REPUBLIKA.CO.ID, JENEWA – Program Pangan Dunia PBB (WFP) jumlah orang di dunia yang berada di ambang kelaparan telah meningkat. Pada awal tahun, diproyeksikan angkanya mencapai 34 juta. Namun memasuki Juni, ia berubah menjadi 41 juta.
Juru bicara WFP Tomson Phiri mengungkapkan, dunia tidak lagi bergerak menuju Zero Hunger. Lebih dari 270 orang diperkirakan mengalami kerawanan pangan akut atau berisiko tinggi pada 2021.
"Rencana Respons Operasional Global terbaru WFP menemukan bahwa kelaparan, yang didorong oleh konflik dan dipicu guncangan iklim serta penurunan ekonomi akibat (pandemi) Covid-19 dapat segera menjadi kenyataan bagi jutaan orang," kata Phiri saat berbicara kepada awak media di kantor PBB di Jenewa, Swiss, pada Jumat (18/6), dikutip laman Anadolu Agency.
Dia menyebut, mereka yang berada di ambang kelaparan harus segera memperoleh bantuan. "Tanpa bantuan makanan darurat segera, mereka juga menghadapi kelaparan, karena kejutan sekecil apa pun akan mendorong mereka ke jurang kelaparan,” ujarnya.
Phiri mengungkapkan, WFP melakukan operasi paling luas dalam sejarahnya, yakni menargetkan 139 juta orang tahun ini. "Kami sangat prihatin dengan orang-orang yang paling rentan di dunia karena harga pangan terus meningkat secara global," ucapnya.
WFP membutuhkan dana lima miliar dolar AS untuk operasi atau misinya tahun ini.
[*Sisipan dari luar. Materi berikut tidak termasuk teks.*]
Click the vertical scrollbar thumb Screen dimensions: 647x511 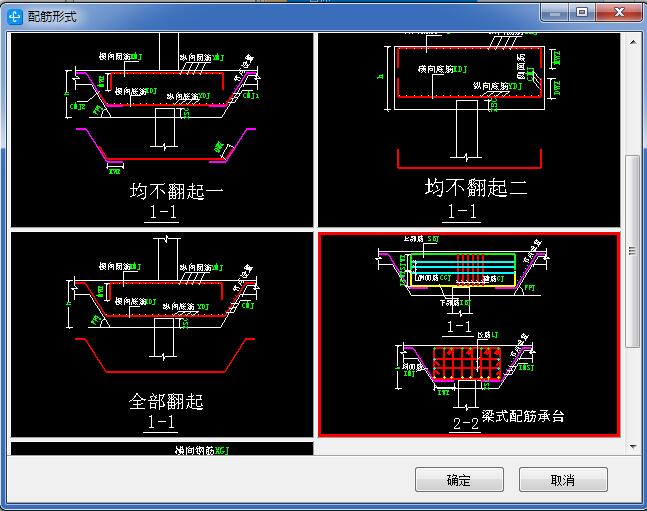[631, 250]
Menurut Phiri, WFP menerima rekor pendanaan dari donor tahun lalu. "Tapi situasi pada 2021 tidak seperti biasanya. Ini semakin buruk. Dan sementara secara keseluruhan kami belum mendaftar, kontribusi dari donor berkurang, kebutuhan melebihi sumber daya yang tersedia,” ungkapnya.
WFP memperingatkan, kekurangan dana yang signifikan di Afrika Timur dan Selatan, serta Timur Tengah, telah memaksa pemotongan jatah pada beberapa orang paling rentan di dunia. Mereka mengandalkan bantuan WFP untuk bertahan hidup.
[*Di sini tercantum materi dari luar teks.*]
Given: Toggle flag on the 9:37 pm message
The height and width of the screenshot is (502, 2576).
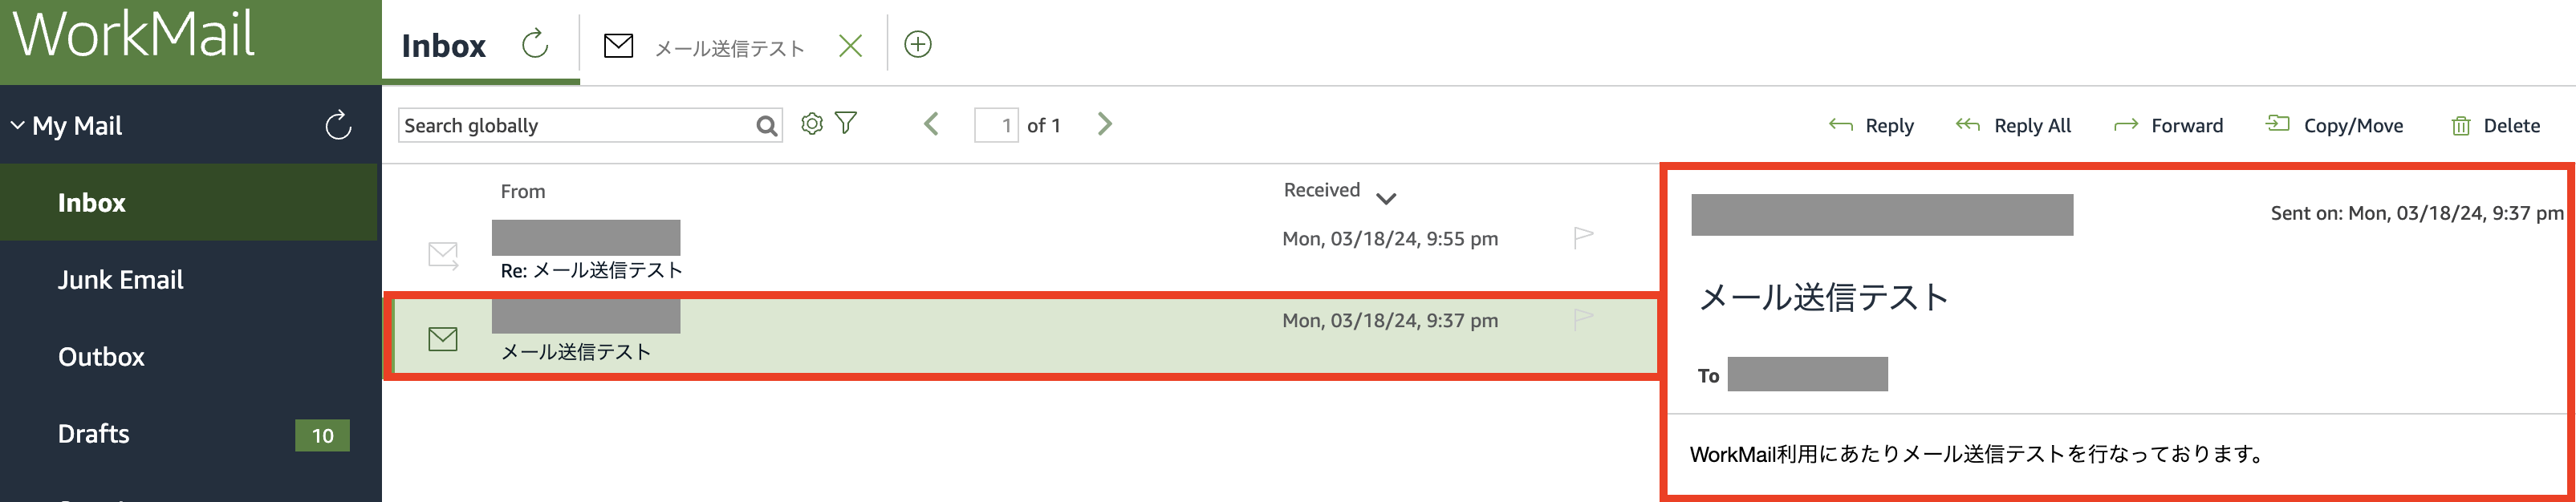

Di Afrika Timur saja, hampir tiga perempat pengungsi telah dipotong jatahnya hingga 50 persen. Tahun ini, sekitar 584 ribu orang kemungkinan akan menghadapi kondisi seperti kelaparan di Ethiopia, Madagaskar, Sudan Selatan, dan Yaman. Nigeria dan Burkina Faso juga menjadi perhatian khusus.